Task goal
Could you copy every line in the listing below that has the word "checkmark"?

◇ ◇ ◇

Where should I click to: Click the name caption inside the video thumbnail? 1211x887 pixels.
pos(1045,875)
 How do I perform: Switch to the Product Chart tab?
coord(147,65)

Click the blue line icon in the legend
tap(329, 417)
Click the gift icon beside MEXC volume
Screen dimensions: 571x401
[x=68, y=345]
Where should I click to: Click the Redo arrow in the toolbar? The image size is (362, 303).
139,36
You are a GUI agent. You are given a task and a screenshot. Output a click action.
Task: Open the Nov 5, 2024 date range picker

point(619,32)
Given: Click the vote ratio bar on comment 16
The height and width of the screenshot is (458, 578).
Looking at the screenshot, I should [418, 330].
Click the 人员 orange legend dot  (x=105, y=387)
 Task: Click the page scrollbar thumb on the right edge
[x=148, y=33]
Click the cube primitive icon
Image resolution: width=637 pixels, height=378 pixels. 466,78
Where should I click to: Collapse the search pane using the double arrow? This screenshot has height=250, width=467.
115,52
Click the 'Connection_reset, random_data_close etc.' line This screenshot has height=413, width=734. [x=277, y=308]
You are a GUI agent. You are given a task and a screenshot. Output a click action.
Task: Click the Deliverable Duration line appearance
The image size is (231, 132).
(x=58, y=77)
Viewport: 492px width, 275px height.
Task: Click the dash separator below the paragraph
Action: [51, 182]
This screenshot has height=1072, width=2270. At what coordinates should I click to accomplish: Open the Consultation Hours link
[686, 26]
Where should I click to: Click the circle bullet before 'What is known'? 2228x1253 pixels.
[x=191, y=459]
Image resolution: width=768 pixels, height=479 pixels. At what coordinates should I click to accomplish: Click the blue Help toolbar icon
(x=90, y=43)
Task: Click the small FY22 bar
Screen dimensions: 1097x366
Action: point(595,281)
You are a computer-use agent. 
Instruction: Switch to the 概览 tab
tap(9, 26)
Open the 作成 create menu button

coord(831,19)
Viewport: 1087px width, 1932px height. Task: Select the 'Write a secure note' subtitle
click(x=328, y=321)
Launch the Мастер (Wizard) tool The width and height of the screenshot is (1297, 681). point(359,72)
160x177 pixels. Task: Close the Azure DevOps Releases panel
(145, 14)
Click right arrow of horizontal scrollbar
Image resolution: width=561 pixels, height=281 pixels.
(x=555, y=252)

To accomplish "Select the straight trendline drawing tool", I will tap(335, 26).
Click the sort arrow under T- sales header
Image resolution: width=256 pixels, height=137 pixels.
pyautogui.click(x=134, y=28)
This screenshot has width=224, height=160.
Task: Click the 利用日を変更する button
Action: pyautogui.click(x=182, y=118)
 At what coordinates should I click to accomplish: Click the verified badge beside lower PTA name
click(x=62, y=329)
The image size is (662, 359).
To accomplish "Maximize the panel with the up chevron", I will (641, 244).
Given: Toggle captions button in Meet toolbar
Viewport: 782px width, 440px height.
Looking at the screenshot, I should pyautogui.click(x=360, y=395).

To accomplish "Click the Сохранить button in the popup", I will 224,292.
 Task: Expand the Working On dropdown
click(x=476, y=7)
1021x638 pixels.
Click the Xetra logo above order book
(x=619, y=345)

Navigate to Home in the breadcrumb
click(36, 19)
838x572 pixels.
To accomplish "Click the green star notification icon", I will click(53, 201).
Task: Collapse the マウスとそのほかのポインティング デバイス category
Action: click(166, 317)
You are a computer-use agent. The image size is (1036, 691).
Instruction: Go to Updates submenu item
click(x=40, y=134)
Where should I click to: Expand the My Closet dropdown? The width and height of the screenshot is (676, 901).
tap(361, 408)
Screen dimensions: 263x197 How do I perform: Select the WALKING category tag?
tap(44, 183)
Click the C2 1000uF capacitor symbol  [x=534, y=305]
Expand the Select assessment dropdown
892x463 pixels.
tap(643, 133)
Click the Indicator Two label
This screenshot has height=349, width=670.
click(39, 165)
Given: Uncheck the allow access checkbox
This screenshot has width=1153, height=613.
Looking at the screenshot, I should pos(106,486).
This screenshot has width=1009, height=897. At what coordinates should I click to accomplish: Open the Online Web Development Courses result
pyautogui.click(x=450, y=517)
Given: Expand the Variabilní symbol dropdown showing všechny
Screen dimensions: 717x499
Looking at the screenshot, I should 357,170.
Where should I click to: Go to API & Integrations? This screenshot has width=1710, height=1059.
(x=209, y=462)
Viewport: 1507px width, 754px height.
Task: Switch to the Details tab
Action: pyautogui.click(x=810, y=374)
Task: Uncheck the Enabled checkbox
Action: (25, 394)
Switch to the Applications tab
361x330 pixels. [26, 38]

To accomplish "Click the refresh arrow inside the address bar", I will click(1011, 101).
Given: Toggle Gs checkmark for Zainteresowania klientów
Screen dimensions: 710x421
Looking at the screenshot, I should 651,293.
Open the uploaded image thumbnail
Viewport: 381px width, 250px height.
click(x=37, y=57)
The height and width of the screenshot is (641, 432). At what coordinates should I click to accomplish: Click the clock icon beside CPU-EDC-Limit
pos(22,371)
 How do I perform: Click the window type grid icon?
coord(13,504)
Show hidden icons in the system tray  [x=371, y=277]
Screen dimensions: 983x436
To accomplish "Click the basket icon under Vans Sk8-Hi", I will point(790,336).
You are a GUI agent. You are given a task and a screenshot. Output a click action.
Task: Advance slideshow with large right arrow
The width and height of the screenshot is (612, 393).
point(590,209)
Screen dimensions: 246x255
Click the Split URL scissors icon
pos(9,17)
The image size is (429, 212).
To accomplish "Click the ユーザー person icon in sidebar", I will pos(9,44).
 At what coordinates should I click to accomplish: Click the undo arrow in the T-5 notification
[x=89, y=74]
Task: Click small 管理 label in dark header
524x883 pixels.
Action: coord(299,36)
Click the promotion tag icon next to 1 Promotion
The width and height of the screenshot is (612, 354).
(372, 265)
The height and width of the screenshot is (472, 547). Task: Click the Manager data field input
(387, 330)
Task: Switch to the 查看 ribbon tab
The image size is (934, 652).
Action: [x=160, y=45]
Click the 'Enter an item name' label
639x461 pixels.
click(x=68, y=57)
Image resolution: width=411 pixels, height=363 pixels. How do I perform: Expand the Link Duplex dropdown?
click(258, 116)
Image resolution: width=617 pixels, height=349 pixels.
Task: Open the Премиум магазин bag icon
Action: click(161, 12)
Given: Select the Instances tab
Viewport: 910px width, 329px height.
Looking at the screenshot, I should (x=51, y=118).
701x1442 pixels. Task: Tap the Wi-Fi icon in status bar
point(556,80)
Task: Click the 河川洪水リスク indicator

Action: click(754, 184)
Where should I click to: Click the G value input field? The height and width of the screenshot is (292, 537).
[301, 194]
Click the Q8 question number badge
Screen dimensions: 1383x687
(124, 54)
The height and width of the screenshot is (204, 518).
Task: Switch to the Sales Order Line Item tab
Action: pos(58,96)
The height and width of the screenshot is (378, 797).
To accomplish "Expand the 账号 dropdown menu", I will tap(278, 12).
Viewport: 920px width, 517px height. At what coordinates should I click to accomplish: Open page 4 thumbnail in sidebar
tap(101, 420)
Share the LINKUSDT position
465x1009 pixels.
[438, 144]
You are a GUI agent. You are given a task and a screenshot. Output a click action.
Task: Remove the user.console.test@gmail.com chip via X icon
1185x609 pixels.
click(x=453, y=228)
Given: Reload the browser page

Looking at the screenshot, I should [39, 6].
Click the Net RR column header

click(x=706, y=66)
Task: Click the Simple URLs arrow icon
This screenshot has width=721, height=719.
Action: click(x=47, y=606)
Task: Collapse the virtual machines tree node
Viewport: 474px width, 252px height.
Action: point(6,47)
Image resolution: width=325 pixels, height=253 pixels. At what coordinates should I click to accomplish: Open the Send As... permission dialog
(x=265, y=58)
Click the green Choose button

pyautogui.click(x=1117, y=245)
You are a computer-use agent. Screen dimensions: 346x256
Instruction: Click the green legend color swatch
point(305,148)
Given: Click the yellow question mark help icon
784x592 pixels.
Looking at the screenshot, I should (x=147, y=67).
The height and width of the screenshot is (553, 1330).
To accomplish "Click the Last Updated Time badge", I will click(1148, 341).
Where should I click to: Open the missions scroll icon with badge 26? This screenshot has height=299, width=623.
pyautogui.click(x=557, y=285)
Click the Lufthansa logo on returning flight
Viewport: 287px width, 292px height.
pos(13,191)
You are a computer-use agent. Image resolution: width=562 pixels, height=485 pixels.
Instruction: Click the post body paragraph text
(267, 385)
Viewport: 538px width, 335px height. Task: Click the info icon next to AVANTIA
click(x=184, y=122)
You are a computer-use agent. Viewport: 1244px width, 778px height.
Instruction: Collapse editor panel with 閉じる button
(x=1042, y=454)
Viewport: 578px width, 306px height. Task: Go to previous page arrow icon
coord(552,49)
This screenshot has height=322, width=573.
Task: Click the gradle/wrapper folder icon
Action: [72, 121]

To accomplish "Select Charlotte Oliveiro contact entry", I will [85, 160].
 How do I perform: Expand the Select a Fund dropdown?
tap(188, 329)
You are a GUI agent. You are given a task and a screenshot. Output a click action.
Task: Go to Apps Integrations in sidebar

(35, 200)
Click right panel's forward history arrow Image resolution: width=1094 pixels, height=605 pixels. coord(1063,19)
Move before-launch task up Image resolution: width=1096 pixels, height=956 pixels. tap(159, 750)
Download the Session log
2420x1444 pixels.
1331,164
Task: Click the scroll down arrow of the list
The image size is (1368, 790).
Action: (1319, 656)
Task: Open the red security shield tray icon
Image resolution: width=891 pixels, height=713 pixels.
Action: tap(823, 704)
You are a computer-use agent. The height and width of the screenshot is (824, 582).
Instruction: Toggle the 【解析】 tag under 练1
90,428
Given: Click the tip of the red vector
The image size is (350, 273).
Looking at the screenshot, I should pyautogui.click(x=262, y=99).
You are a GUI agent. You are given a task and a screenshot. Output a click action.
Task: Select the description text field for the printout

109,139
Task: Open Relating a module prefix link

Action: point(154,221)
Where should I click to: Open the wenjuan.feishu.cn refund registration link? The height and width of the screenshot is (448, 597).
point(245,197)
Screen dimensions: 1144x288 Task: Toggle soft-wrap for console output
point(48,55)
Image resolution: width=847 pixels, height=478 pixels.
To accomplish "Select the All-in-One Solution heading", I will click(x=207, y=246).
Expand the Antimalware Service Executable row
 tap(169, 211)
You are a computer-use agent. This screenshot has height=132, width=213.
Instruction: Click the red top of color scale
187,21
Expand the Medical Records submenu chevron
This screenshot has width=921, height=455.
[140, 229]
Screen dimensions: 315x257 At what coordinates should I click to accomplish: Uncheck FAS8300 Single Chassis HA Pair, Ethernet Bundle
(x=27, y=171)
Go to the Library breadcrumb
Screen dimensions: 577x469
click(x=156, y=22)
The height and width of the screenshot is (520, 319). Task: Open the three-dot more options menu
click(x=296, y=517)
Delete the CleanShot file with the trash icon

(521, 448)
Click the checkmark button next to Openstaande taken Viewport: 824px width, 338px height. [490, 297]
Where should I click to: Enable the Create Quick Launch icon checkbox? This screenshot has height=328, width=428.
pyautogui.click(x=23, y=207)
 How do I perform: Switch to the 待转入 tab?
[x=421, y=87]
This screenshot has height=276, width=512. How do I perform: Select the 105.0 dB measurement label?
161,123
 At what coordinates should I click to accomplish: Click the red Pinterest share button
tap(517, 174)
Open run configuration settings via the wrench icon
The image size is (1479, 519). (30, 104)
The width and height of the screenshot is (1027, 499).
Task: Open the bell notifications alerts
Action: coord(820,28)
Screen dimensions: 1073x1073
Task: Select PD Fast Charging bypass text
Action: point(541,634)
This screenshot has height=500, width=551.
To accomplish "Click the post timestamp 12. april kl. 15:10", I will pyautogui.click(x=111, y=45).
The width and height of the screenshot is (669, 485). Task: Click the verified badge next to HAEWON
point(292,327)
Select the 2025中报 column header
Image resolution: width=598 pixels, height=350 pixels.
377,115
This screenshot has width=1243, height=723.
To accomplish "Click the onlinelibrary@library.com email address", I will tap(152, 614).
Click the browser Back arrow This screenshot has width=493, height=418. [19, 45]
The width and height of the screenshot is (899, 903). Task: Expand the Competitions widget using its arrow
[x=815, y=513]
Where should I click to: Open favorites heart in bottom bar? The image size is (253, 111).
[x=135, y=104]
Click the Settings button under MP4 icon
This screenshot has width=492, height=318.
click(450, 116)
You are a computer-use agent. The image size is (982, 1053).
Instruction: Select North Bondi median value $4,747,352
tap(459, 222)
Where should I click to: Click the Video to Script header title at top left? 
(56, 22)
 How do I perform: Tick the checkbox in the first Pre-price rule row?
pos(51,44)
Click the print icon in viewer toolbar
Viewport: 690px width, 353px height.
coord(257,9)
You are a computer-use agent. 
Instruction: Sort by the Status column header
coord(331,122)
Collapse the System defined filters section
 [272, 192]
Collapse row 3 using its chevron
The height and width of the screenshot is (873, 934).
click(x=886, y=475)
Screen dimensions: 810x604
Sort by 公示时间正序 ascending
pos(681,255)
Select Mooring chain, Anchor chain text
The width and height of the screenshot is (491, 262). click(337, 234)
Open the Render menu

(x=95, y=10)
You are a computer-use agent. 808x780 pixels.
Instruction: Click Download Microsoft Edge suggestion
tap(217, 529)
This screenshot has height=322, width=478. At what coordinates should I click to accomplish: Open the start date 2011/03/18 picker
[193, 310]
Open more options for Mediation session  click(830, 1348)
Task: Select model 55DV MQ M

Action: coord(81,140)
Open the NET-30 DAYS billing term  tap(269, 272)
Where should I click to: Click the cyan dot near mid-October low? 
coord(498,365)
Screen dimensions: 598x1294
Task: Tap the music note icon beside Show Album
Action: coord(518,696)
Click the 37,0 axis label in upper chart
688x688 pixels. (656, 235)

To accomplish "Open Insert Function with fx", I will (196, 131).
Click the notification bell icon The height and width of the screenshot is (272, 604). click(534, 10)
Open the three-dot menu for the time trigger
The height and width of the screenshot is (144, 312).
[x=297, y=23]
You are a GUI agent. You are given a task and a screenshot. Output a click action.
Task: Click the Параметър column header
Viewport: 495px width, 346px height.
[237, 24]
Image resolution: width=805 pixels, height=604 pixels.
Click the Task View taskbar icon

◇ ◇ ◇

Reply
Given: Toggle Gs checkmark for Zainteresowania klientów
Click the checkmark button next to Openstaande taken Viewport: 824px width, 338px height. [490, 297]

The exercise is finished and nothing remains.